* _Исходный текст_
============================================================

Запад всегда притягивал русского человека своими активностью, трудолюбием, фейерверком идей. Но тот же Запад казался слишком меркантильным, отстраненным, терпимым, мещанским, самодовольным, алчным, недалеким... Негативные эпитеты Запада можно коллекционировать бесконечно. Само слово «Запад», символ заката - разве не ругательство? Деловитость здесь кажется наигранной, прикрывающей равнодушие, улыбки – фальшивыми: /Грязной метлой ощетинилась жизнь, /Алчность шныряет повадкою лисьей /В мире реальной и будничной лжи.

Практичная Америка вызывала у многих отторжение, в ней было слишком много инаковости: /Вместо храмов – банки, /Вместо счастья – труд.

Нет общих свойств и характеристик, объединяющих разных людей под флагом/этикеткой «русский эмигрант». Эмигрантские характеры, типажи, герои - все очень разные. Вот – нежный образ русской эмигрантки, трогательный и вечно живой: /Она в дымке грустной, /Мучаясь, любя, /Безраздельно русской /Чувствует себя. («Портрет. В.О.»).

Встречались на Западе и «прежние люди»: /Не умом жил, а чувством, /Без руля и ветрил, /С прирожденным беспутством /Княжий титул носил. («Бывший Печорин»).

Но вполне безобидные бывшие печорины тихо вымирают, и повсюду остается самый узнаваемый типаж: /...Не до девок, не до баб нам, /Только б водка с огурцом. /Чтоб с размахом, чтоб похабно /Погулять перед концом. («На закате. Ю.Т.Гаркуше»).

Дрожи и передергивайся, корректный Запад. Что это - ужас, гротеск, пародия? Дикая, хмельная суть души славянской, разграниченная, по Достоевскому, от бездны до неба? Возможно, что да, куда деваться, самим страшно. На путях содомских идеал Мадонны...

============================================================

* _Данные_
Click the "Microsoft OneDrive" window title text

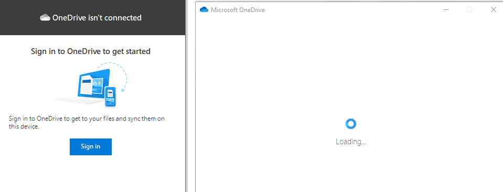(238, 9)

============================================================

* _Задание_
Пожалуйста, дайте продолжение текста о русских эмигрантах на Западе, начав сразу после его последней фразы. Материал для работы не понадобится.

* _Правильный ответ_
Но русская эмиграция дала Европе и Америке новую, яркую, сильную богословскую школу, она заговорила спокойным, уверенным голосом о Том, о Ком не принято было в мучительном двадцатом веке говорить, вспоминать и думать: /Душой, не головой, /Не в самости, а в духе, /В себе познай Его /Среди мирской разрухи. («Завещание. Светлой памяти о. Павла Флоренского»). Русское богословие двадцатого века зазвучало сразу на множестве языков, оно заговорило как отголосок сотен тысяч голосов мученников, погибших в российском кровавом кошмаре. И пробудило многих на Западе.

ПОЭТ. «Он был очень интересным человеком и незаурядным поэтом», - вспоминал один из его современников. Глеба Глинку отличали ясность мысли, наблюдательность, сдержанность поэтических форм, необычность видения, безупречная ритмичность. В нем не было эмигрантской грусти, сенсов, игры сознания в прятки и мыслительных водоворотов. Но вот самохарактеристика, похожая на диагноз: /Психопат и неврастеник – /В этом смысле я поэт.

Или вот это: /Эмфизема души /У меня от стихов. /Хоть пиши, не пиши – /Все ж не будешь здоров.

Сам поэт Глинка много пишет о ПОЭТЕ, о его жизни и притрепетной душе, его противоречивости и надмирности. Он вспоминает: «...меня волновало чувство грусти, что не всё у меня «не как у людей», и в то же время было гордое сознание своей обособленности...» и он же добавляет вслед: /Есть нелепости в поэте /И невзрачен он на вид.

Глинка кажется временами насмешливым, иногда едким и гротескным. Но в нем нет зубоскальства, есть, скорее, грустная улыбка, а если слышится насмешка, то над самим собой. И еще беспредельная искренность. А такое видение мира, сюрреалистичное, слегка вывернутое, вообще свойственно этой эпохе и поэту Глинке, оно помогает выжить...

Поэзии он противопостовляет молчание, как более здоровое состояние: /Твори безмолвные молитвы, / И если сможешь – Брось писать.

И совсем уж крайнее замечание, почти отчаяние, о той же никчемности поэта: /Боль до дрожи: Нету крыл... /Вроде умер, значит жил. («Биография»).

А какой горечью наполнены эти слова: /Я – это тень от былого, /Дикого, нежного, злого. /Тень на стене не моя. /Тень – это подлинный я.

СОБА. Сюрреалистичный взгляд на жизнь помог разглядеть ему Собу. Собой, своей особенной, индивидуальной, ни на что больше не похожей «собой» наделен-одарен каждый из нас. Собой мы бываем довольны и недовольны, мучаем себя, гордимся собой. Соба мешает нам жить, заслоняя все вокруг собою и заставляет пропускать все через себя: /Строптивая соба потна /Возвратным самомнением... И – /Как в одиночестве глухом, /Мы в самости своей живем... Но та же соба, самость помогает поэту творить, нести отсебятину, без которой ничего невозможно создать.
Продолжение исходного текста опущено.